Required work » Copy the records below word for word, from the line with "You are a GUI" up to and including the line with "you would take?", and nothing else.

Provided material »

• • • •

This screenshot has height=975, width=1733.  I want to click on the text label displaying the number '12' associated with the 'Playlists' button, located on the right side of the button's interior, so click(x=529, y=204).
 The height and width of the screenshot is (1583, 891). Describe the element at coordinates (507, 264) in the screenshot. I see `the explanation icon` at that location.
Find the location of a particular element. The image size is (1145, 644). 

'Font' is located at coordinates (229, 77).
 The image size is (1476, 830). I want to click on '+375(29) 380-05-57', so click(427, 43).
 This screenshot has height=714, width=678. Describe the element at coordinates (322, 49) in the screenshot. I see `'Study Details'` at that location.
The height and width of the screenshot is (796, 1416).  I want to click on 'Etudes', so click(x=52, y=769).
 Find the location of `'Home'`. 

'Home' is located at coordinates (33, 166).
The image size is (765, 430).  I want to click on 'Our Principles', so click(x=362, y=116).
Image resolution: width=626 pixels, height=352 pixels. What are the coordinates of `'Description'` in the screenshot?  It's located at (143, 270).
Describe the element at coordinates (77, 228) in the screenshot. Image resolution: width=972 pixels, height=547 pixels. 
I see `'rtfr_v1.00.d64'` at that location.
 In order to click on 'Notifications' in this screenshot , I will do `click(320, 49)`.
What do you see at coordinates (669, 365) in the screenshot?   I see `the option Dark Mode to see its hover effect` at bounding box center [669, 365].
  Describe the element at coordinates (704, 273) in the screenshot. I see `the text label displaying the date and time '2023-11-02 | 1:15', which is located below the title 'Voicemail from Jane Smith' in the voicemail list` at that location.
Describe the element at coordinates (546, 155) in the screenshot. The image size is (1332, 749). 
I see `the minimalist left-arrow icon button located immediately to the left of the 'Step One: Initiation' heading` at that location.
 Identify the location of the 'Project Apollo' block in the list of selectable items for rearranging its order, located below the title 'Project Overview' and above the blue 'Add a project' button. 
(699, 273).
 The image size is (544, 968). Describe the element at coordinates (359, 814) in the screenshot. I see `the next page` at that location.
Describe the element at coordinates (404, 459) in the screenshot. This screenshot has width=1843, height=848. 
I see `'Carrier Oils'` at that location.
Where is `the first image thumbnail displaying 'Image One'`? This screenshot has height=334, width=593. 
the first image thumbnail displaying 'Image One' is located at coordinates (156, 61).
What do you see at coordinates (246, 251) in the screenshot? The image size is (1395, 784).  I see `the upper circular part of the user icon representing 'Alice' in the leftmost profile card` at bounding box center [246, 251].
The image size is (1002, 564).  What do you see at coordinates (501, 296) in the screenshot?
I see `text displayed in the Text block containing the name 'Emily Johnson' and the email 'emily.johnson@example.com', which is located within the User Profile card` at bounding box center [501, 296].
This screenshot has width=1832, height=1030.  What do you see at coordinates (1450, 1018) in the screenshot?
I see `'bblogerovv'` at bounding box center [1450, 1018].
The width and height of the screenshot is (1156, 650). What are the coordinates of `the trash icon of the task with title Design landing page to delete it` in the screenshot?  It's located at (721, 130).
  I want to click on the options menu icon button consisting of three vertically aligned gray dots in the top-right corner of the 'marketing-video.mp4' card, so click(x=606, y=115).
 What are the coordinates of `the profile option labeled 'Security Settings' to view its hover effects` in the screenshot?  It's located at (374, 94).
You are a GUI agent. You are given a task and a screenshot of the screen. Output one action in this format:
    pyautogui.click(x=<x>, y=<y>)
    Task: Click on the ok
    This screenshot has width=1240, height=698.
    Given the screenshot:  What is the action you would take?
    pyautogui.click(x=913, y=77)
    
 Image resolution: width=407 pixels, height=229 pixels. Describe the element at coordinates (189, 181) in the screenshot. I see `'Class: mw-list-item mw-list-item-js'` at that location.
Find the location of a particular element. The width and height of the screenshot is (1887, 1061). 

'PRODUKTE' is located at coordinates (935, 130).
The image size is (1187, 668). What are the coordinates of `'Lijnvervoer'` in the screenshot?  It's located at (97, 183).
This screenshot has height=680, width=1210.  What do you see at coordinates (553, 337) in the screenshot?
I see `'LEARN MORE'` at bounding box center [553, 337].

• • • •

The result »
You are a GUI agent. You are given a task and a screenshot of the screen. Output one action in this format:
    pyautogui.click(x=<x>, y=<y>)
    Task: Click on the ok
    This screenshot has width=1240, height=698.
    Given the screenshot:  What is the action you would take?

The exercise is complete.